Análise do Controle por Regras em Participantes Classificados de Flexíveis e de Inflexíveis

Ana Rachel Pinto, Carla Cristina Paiva Paracampo

Resumen


o presente estudo teve como objetivo investigar se o comportamento de seguir regras discrepantes das contingências de reforço depende mais da história experimental do ouvinte ou da sua história préexperimental, inferida das respostas do ouvinte a um questionário sobre inflexibilidade. Dezesseis universitários, previamente classificados como flexíveis ou como inflexíveis, foram expostos a um procedimento de escolha segundo o modelo; a tarefa era apontar cada um dos três estímulos de comparação. A Sessão I era de linha de base. As contingências na Sessão 2 eram alteradas na Sessão 3, e as contingências na Sessão 3, eram mantidas inalteradas na Sessão 4, iniciada com a regra discrepante das contingências.
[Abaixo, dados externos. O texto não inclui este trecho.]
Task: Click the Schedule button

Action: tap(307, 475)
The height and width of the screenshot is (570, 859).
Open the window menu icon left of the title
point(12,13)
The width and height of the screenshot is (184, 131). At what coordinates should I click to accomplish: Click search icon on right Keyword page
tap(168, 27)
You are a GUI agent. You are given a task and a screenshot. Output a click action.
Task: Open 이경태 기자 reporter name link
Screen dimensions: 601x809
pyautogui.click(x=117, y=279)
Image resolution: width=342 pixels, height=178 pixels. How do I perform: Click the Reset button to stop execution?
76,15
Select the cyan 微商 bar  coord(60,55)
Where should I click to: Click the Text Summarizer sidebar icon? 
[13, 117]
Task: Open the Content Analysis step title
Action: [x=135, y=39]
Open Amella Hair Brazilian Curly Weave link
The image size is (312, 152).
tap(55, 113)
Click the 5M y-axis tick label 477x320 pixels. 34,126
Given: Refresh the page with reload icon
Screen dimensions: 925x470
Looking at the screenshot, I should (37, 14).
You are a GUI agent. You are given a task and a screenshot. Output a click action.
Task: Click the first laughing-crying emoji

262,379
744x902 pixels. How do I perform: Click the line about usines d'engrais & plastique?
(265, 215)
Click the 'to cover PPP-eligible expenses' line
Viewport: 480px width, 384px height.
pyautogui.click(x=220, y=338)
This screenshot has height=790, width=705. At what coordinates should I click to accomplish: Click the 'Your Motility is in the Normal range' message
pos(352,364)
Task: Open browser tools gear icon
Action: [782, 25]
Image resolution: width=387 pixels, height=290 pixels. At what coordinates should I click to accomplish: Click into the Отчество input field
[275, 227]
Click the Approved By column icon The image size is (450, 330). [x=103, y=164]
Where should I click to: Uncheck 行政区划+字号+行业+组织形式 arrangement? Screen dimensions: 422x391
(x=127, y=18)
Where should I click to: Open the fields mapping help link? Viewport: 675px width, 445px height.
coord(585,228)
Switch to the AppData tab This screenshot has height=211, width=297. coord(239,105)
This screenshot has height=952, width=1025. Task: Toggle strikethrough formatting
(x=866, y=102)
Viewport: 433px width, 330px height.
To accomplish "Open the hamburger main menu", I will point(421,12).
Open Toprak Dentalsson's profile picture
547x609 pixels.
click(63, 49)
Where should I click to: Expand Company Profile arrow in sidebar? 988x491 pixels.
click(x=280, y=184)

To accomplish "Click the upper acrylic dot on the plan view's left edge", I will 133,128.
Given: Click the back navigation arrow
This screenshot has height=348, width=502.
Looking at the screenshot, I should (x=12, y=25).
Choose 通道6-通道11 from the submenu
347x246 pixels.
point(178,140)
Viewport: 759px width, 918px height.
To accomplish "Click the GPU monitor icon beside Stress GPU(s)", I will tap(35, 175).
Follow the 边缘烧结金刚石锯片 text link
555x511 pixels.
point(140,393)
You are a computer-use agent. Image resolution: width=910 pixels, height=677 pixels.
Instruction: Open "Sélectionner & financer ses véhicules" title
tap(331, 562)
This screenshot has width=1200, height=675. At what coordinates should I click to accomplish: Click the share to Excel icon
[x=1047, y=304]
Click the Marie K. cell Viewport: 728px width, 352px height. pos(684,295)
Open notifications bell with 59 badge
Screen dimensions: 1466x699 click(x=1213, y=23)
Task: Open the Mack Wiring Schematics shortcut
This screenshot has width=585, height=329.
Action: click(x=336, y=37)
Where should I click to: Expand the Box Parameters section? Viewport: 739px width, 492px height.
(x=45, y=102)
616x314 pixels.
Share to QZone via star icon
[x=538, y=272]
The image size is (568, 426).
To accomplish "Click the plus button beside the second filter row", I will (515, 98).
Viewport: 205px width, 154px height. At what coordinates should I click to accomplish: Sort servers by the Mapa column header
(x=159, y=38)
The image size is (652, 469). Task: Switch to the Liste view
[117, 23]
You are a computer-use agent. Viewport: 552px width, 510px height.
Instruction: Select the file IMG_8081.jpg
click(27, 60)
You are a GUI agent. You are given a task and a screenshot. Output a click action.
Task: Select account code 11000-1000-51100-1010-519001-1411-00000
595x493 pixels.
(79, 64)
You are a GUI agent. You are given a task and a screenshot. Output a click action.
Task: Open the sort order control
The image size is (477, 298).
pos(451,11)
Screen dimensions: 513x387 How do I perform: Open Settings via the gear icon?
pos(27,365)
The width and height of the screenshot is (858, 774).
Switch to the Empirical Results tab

Na Sessão 2, o apontar era estabelecido por contingências na Condição I e por regra na Condição 2. Independentemente da condição experimental, 6 dos 8 participantes flexíveis deixaram de seguir a regra discrepante na Sessão 4; e 7 dos 8 participantes inflexíveis mantiveram o seguimento da regra discrepante na Sessão 4. Os resultados sugerem que as diferenças sistemáticas observadas entre os desempenhos dos participantes flexíveis e inflexíveis apóiam a sugestão de que diferenças individuais geradas por diferentes histórias pré-experimentais são variáveis que podem estar relacionadas à manutenção, ou não, do seguimento de regras discrepantes das contingências.

 


Palabras clave


Regras e contingências; diferenças individuais; participantes flexíveis e inflexíveis; histórias experimentais e pré-experimentais; insensibilidade às contingências programadas.